Re: [LSF/MM/BPF TOPIC] HGM for hugetlbfs

linux-mm.kvack.org archive mirror
 help / color / mirror / Atom feed

From: David Rientjes <rientjes@google.com>
To: James Houghton <jthoughton@google.com>,
	 Naoya Horiguchi <naoya.horiguchi@nec.com>,
	 Miaohe Lin <linmiaohe@huawei.com>
Cc: Mike Kravetz <mike.kravetz@oracle.com>,
	lsf-pc@lists.linux-foundation.org,  linux-mm@kvack.org,
	Peter Xu <peterx@redhat.com>,  Michal Hocko <mhocko@suse.com>,
	Matthew Wilcox <willy@infradead.org>,
	 David Hildenbrand <david@redhat.com>,
	 Axel Rasmussen <axelrasmussen@google.com>,
	Jiaqi Yan <jiaqiyan@google.com>
Subject: Re: [LSF/MM/BPF TOPIC] HGM for hugetlbfs
Date: Thu, 25 May 2023 20:00:59 -0700 (PDT)	[thread overview]
Message-ID: <a49e7ec8-735d-5a81-1744-cb887389a559@google.com> (raw)
In-Reply-To: <CADrL8HW87GWWTrBT1i722UnxLTG5Rh_5Y9XvCa1hWhY9C4Bh2Q@mail.gmail.com>

[-- Attachment #1: Type: text/plain, Size: 4182 bytes --]

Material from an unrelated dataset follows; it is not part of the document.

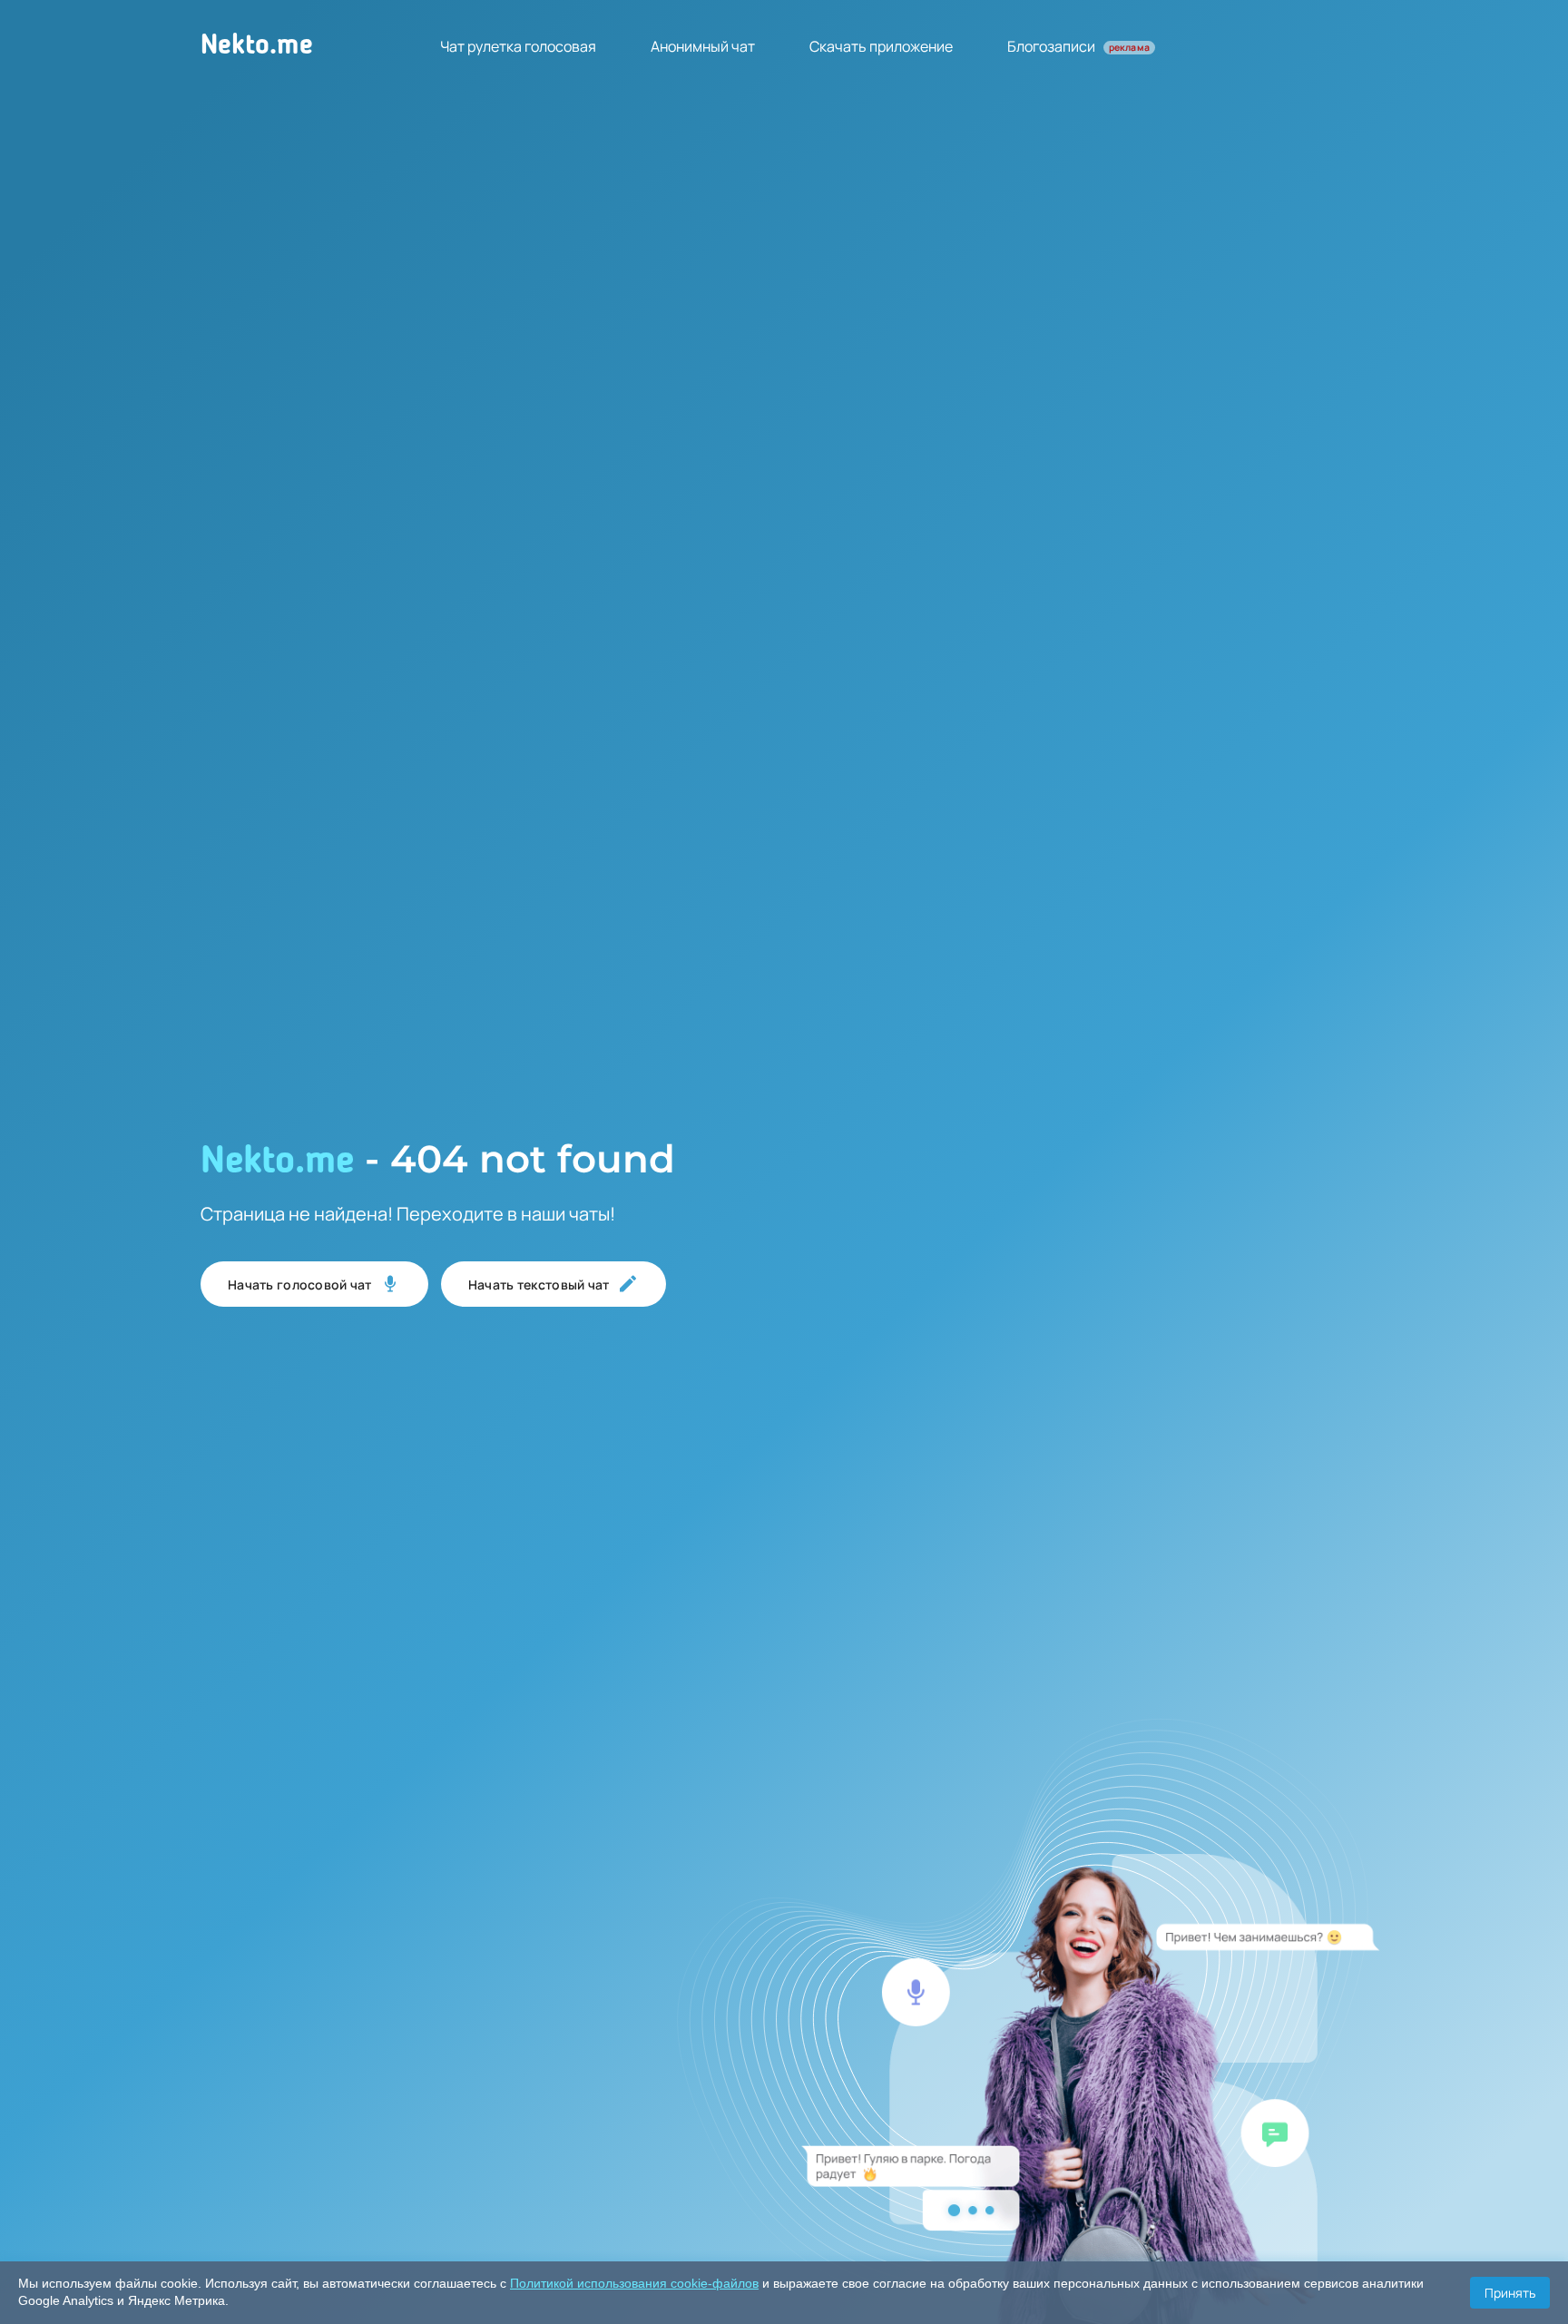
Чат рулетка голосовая (518, 46)
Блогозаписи (1078, 46)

On Wed, 24 May 2023, James Houghton wrote:

> Hi everyone,
> 
> If you came to the HGM session at LSF/MM/BPF, thank you!

Thank you, James, for putting together such a detailed discussion and 
soliciting some great feedback.

> I want to
> address some of the feedback I got and restate the importance of HGM,
> especially as it relates to handling memory poison.
> 

Thanks for bringing this up, I think it's a very important use case.  
Adding in Naoya Horiguchi and Miaohe Lin as well.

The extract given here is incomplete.